Cameron’s Profitability to Be Hurt by Oil Price Slide?

Zacks

We issued an updated research report on oil drilling equipment maker, Cameron International Corporation CAM on Apr 13, 2015. The ongoing crude price slump has curtailed deepwater drilling and subsea equipment demand. This is affecting Cameron’s revenues, earnings and cash flow. We also expect this scenario to continue in the near term.

The negative influence of the price slump is reflected in Cameron’s current Zacks Rank #4 (Sell), implying that the stock will underperform the broader U.S. equity market over the next one to three months.

As is the case with other oil services and equipment suppliers, results of Cameron are directly exposed to oil and gas prices, which are inherently volatile and subject to complex market forces.

With the free fall in crude price most of the upstream energy players are demanding less drilling equipment which has been hurting Cameron’s profits. The situation will likely prevail this year too as the oil and gas exploration and production companies including drillers are slashing their 2015 capital spending following no expectation of a near-term oil price recovery.

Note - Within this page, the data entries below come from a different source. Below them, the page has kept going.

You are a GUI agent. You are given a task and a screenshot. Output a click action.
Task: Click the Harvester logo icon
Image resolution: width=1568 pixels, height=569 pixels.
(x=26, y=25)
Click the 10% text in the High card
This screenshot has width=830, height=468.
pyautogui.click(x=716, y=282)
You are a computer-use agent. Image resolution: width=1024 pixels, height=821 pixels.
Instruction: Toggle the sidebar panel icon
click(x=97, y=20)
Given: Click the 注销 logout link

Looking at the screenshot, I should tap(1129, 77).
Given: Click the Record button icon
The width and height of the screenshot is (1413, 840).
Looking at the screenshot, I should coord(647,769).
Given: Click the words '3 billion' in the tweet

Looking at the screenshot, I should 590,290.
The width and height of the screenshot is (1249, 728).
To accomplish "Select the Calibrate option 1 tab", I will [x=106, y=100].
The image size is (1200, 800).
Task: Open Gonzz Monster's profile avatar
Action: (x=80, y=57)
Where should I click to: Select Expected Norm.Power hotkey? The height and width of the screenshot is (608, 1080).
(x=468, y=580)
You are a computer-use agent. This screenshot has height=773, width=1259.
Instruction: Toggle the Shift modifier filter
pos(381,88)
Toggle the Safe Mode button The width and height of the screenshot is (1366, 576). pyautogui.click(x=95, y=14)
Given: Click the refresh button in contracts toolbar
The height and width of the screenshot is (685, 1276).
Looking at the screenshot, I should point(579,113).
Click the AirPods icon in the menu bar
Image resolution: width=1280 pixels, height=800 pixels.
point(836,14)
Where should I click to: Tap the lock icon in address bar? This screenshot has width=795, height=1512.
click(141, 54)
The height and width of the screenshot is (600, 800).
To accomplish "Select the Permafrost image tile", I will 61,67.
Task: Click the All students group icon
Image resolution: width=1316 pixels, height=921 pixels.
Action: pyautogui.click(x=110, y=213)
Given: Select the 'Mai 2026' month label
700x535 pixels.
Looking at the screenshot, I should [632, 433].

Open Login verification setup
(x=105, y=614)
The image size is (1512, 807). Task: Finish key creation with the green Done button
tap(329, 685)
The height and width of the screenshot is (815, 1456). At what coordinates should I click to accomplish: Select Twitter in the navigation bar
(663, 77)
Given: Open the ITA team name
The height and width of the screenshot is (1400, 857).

Cameron’s margins in the compression business also remain an issue owing to continued strength in material costs.

Investors should note that Cameron plans to release first-quarter 2015 results on Apr 23, before the opening bell. The Zacks Consensus Estimate for the company’s first quarter stands at 76 cents per share.

Stocks to Consider

Not all stocks in the energy sector are expected to perform like Cameron. Better-ranked players in the same space include Valero Energy Partners LP VLP, Sprague Resources LP SRLP and Marathon Petroleum Corp. MPC.